In Bryony, the first book of Denise M. Baran-Unland's supernatural/literary BryonySeries, protagonist Melissa Marchellis meets one vampire who stands apart from the Victorian society in which she travels with composer and pianist John Simons.
That
vampire is Ed Calkins, who calls himself, "The Steward of Tara."
Ed believes
that it is the right of every Irishman to create myth. Under this premise, Ed
penned my "Irish" genealogy.
This
genealogy first appeared in serial installments on the BryonySeries blog in
late 2010 and early 2011. We published it in book form in 2018 and it's available in print in the BryonySeries store and in print and Kindle on Amazon.
Here is the first chapter. Happy reading!
Denise’s
first known ancestor is a man named “Uly of Too Many Children." He was smallish man, studious, numerant, and,
if eyeglasses had been invented before 1700 B.C. and available along the
eastern Mediterranean coast, he would have worn very thin lenses.
Uly married
a woman to whom he never paid much attention since he favored scrolls and
theroms to her feminine charms. Nonetheless, she bore sixteen children, none of
which were fathered by Uly. So Uly, after Number 16, (which was actually the
child's name because Uly was very good with numbers, but had trouble with names
and complex sentence structures, although he was very good with complex
equations) realized that his wife had been cheating! As he prepared to throw
her out, it suddenly occurred to him that she had been gone for several months.
Anyway,
poor Uly and his sixteen unknown children were left to fend for themselves.

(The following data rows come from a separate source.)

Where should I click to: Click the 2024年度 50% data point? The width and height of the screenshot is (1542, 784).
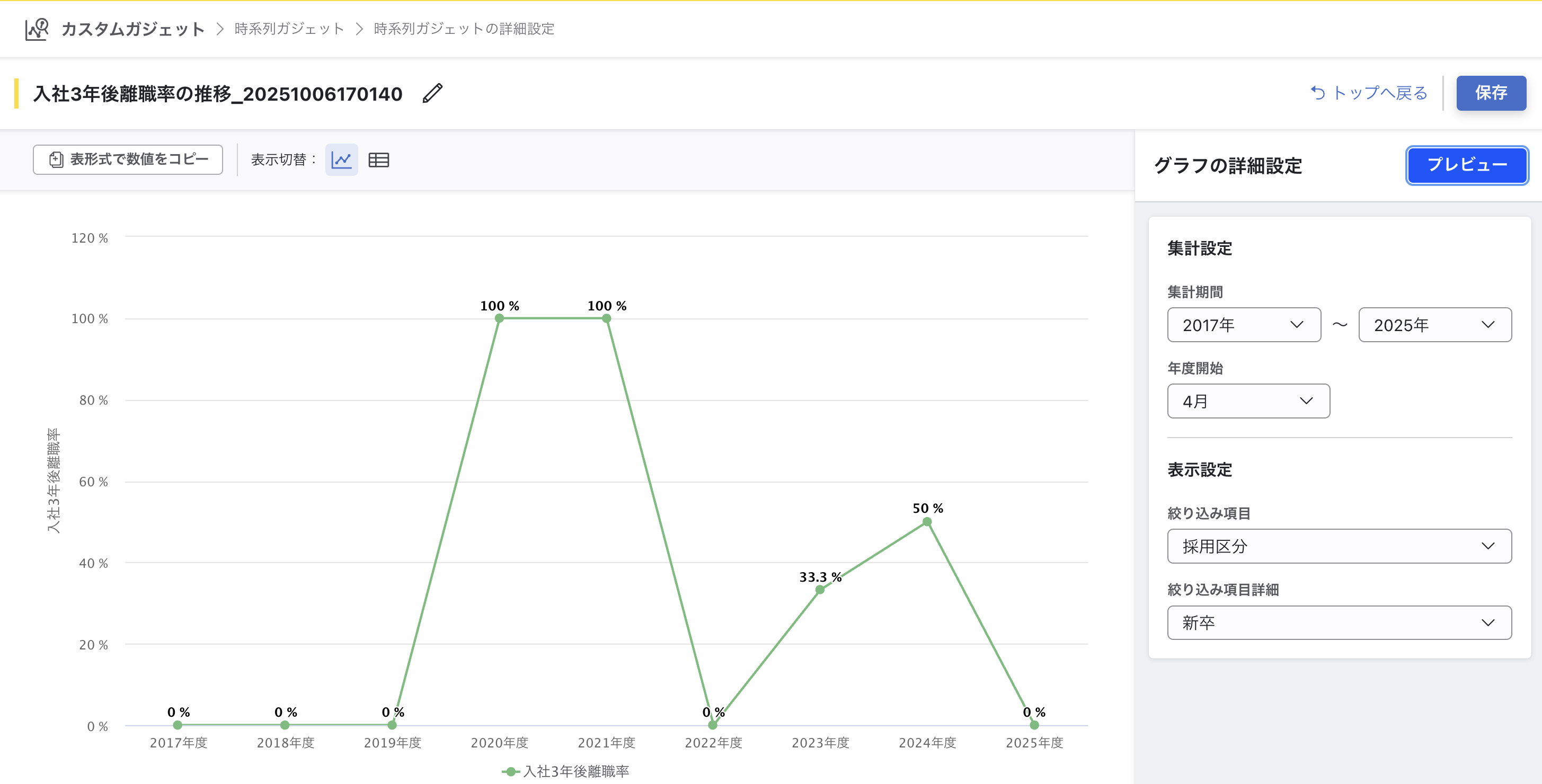click(x=927, y=522)
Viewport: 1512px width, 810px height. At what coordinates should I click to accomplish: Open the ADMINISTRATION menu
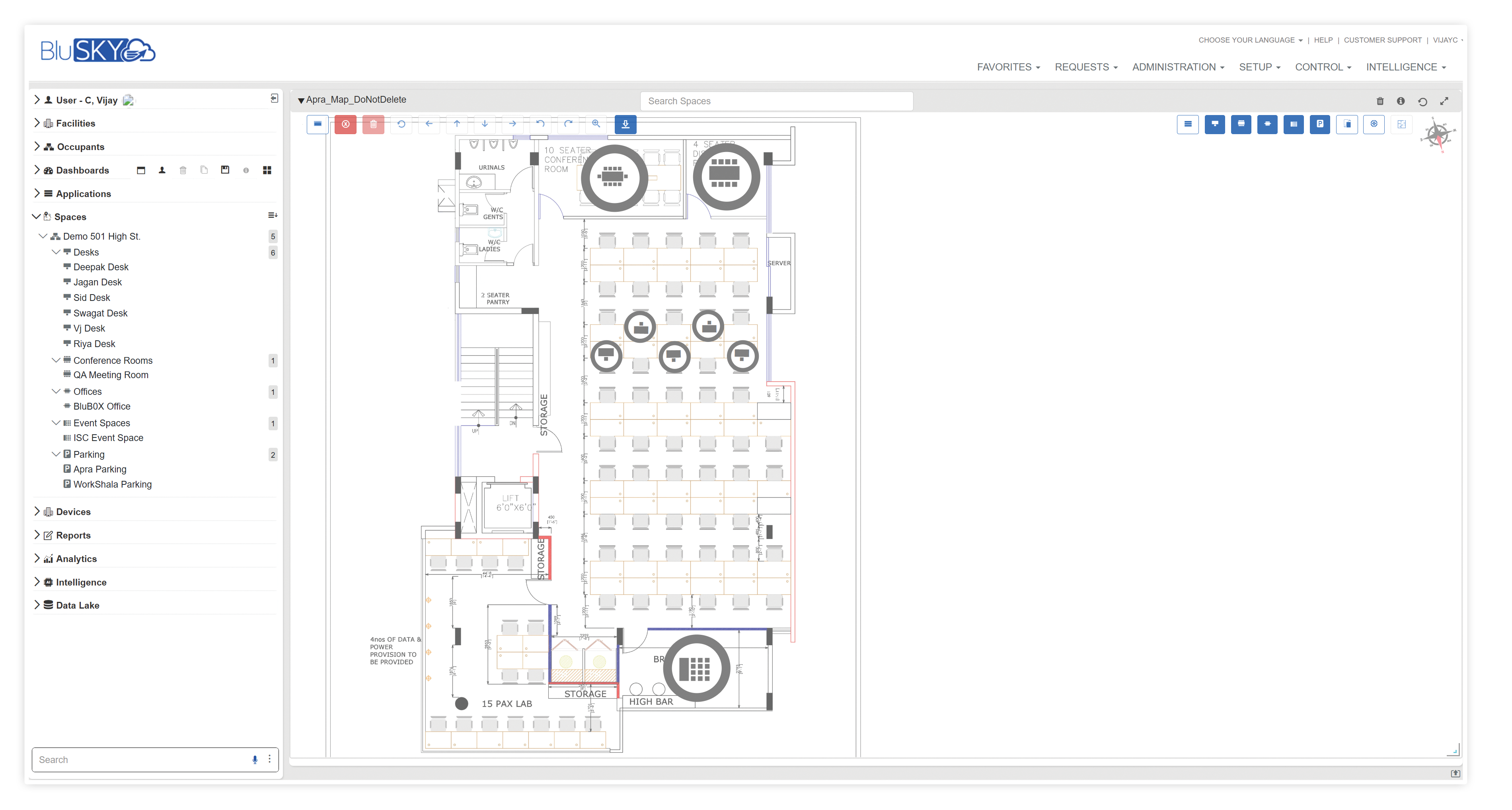coord(1177,67)
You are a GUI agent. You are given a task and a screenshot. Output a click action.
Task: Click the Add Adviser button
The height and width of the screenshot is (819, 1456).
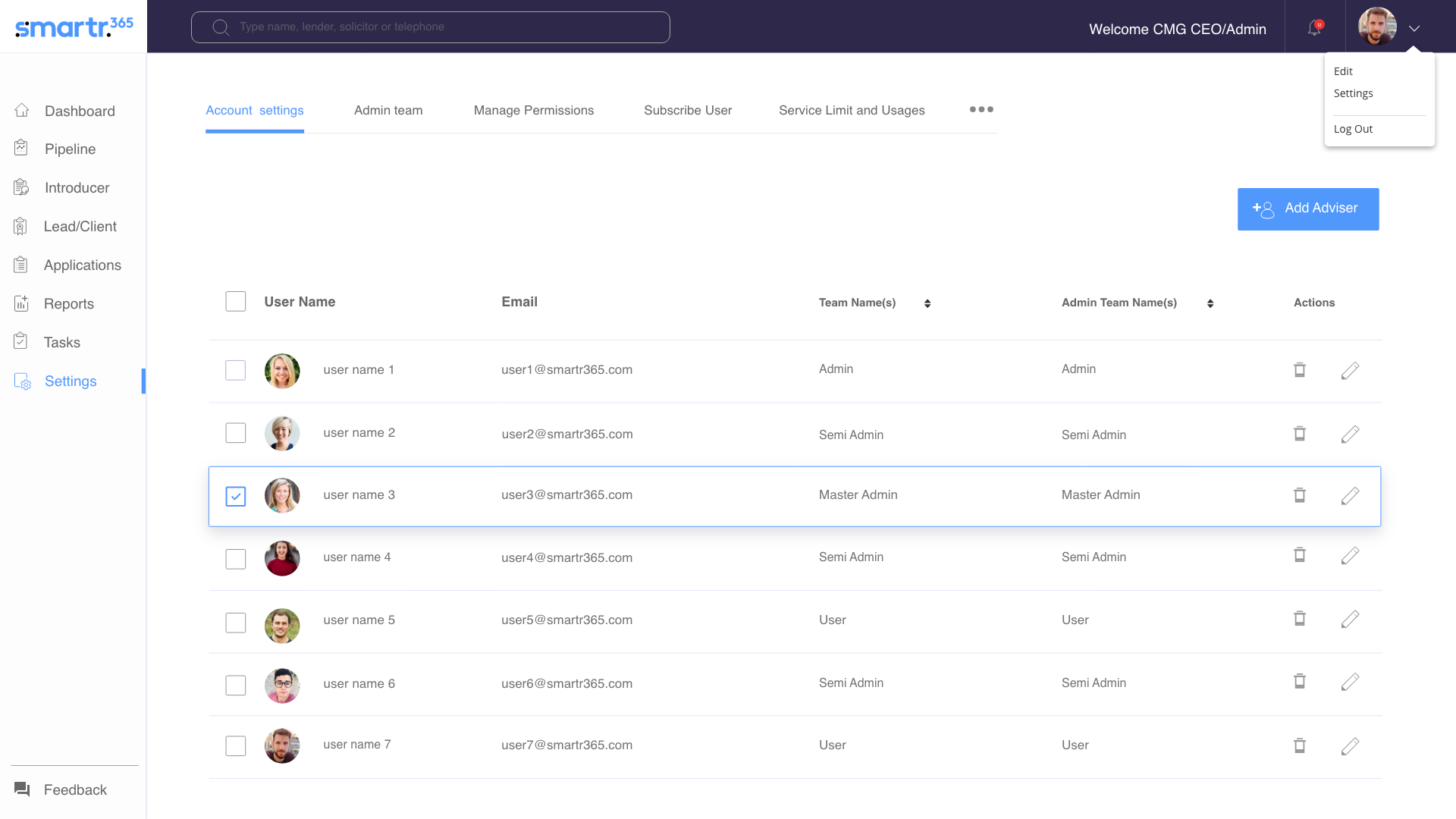click(x=1308, y=209)
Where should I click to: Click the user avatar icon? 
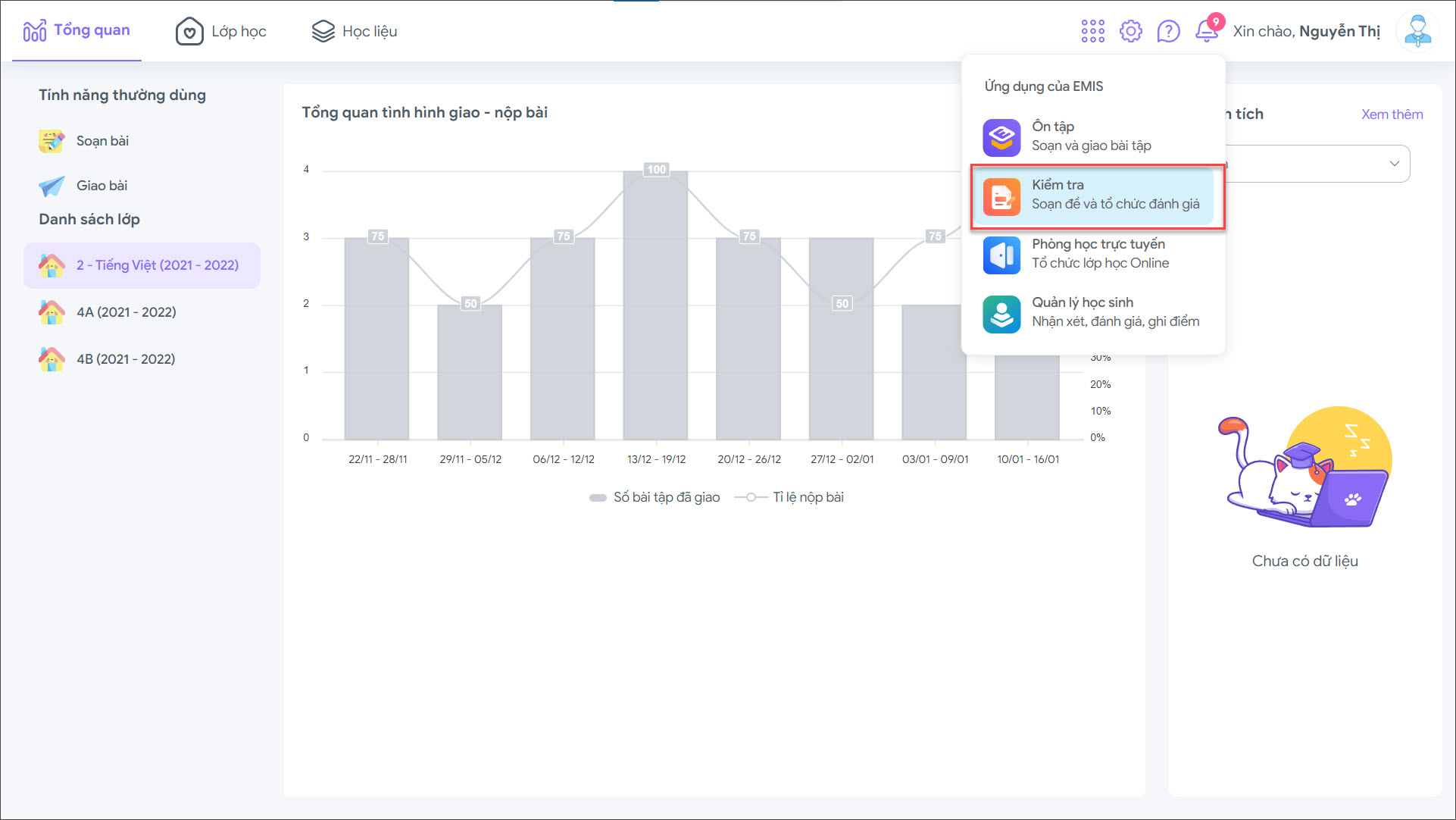1417,31
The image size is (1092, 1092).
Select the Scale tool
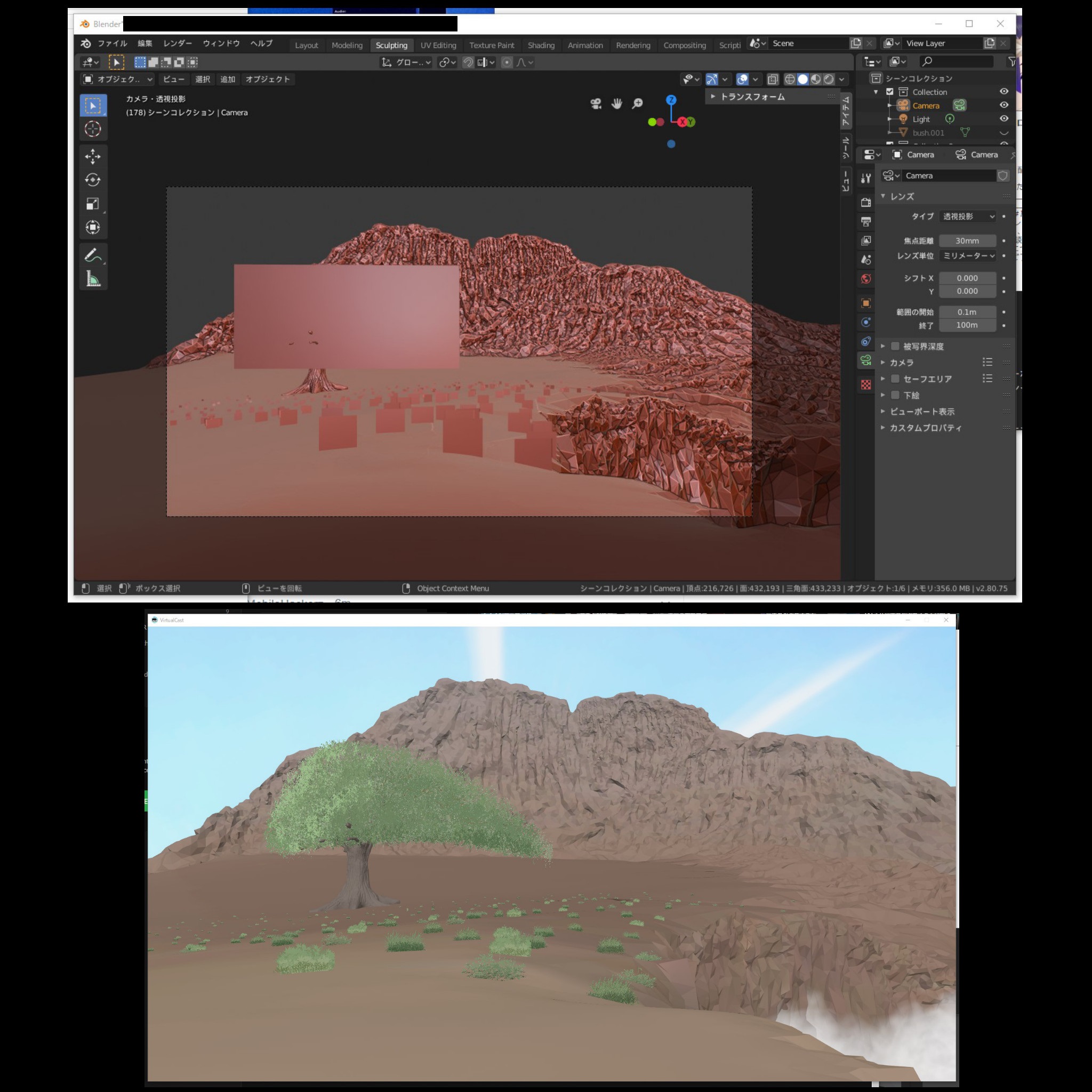pyautogui.click(x=93, y=204)
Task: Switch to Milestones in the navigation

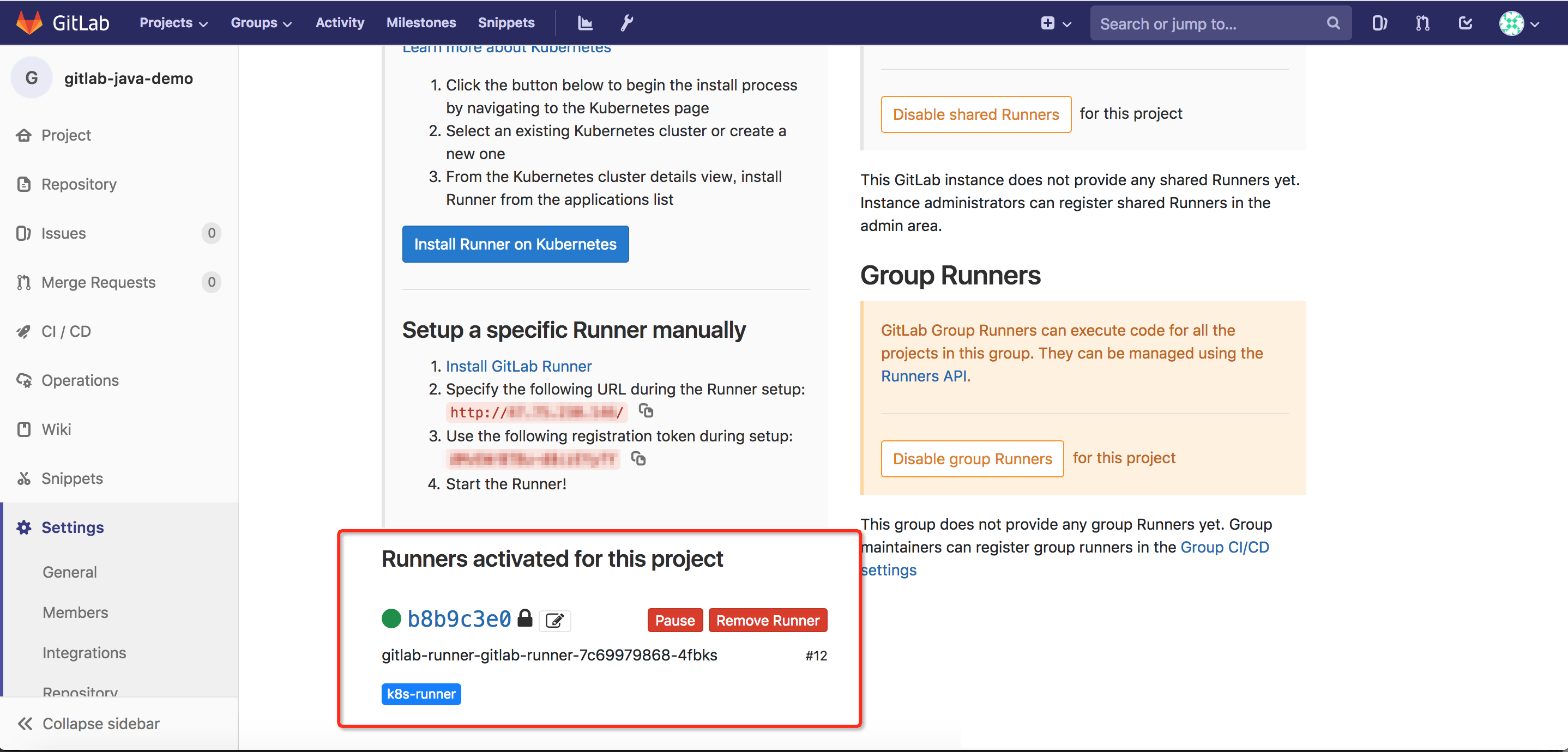Action: tap(420, 22)
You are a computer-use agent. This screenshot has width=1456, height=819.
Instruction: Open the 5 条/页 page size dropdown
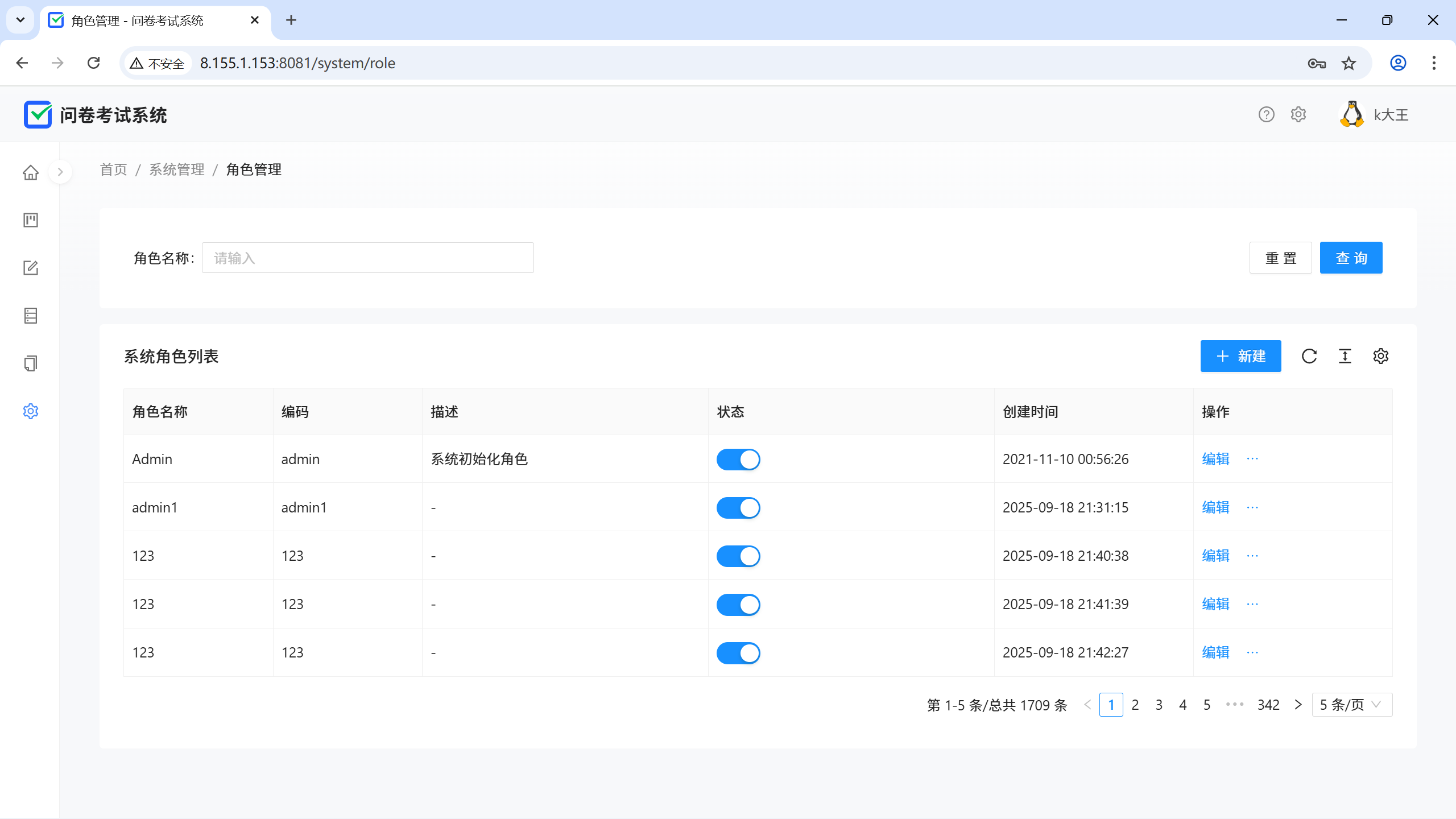pos(1351,705)
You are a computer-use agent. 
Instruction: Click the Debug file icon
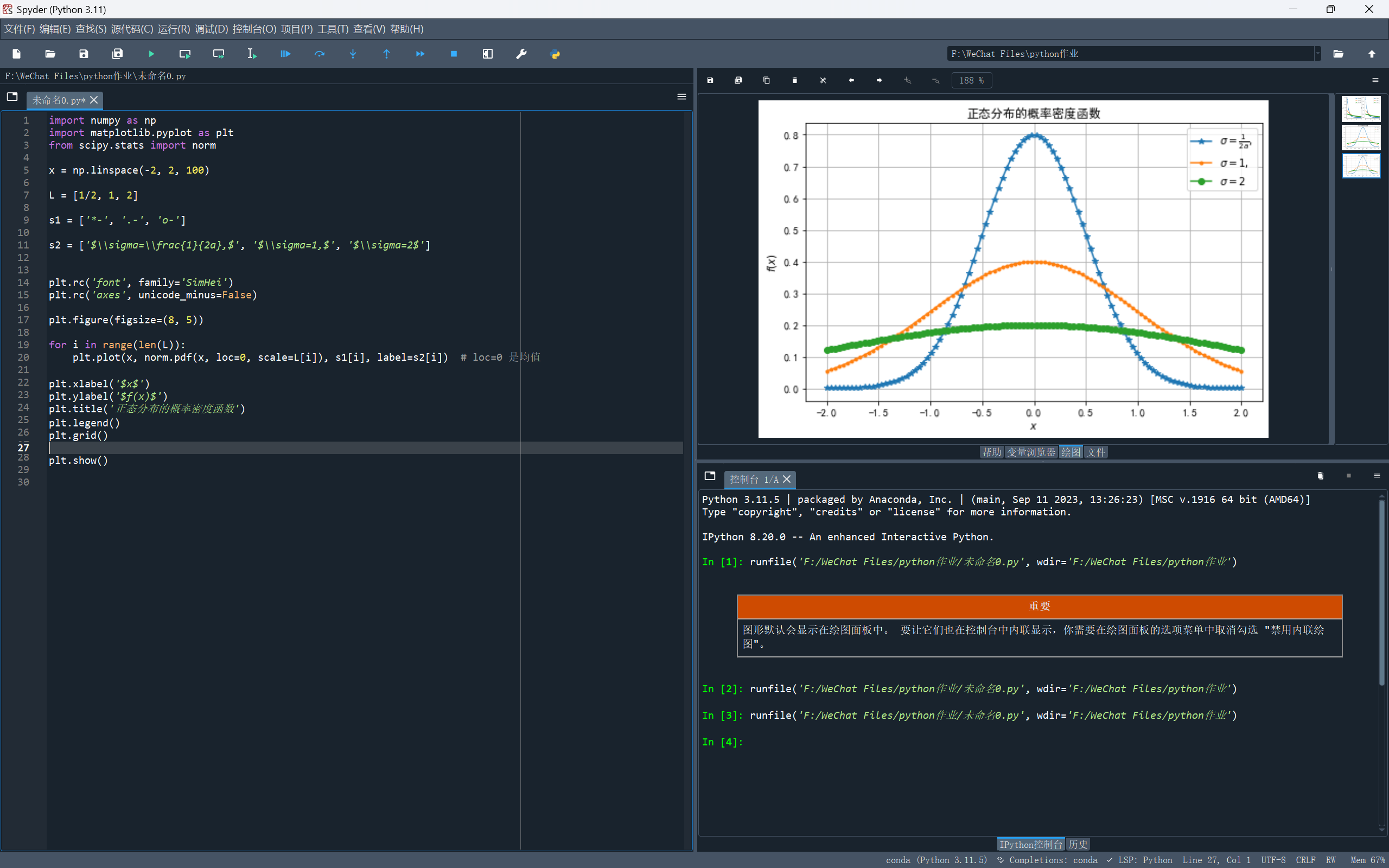click(285, 54)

What did Uly do? He took a paper route by ocean. Because this was three
thousand years before the invention of the printing press, a carrier in Uly’s
time had to compose the paper first, copy it as many times as he had customers,
then deliver it. One could say that Uly was a publisher, reporter, and carrier.
The route consisted of the ancient equivalent of a trailer court and gated
community.
Each
morning, Uly would compile his observations of the following day, write them on
a scroll, and give it to the lowest numbered child to replicate. That child would
give his copy to the child whose number was one less than his until all
children were copying and all editions were written.
Uly had two
publications to deliver: The Hellenic Times and the Trojan Inquirer. Each bore
the same news, but the trailer court, which preferred the Hellenic Times, and
the gated community which received the Trojan Inquirer, were none the wiser.
In
addition, it might be added that the children quickly grew bored of their
coping tasks. Sometimes, bored with journalistic integrity and ready at any
chance to rebel against parental authority, they wrote their own views instead
of Uly's representations of the facts. Others drew comedic pictures. In this
way, Uly's papers might have invented the editorial and the political cartoon.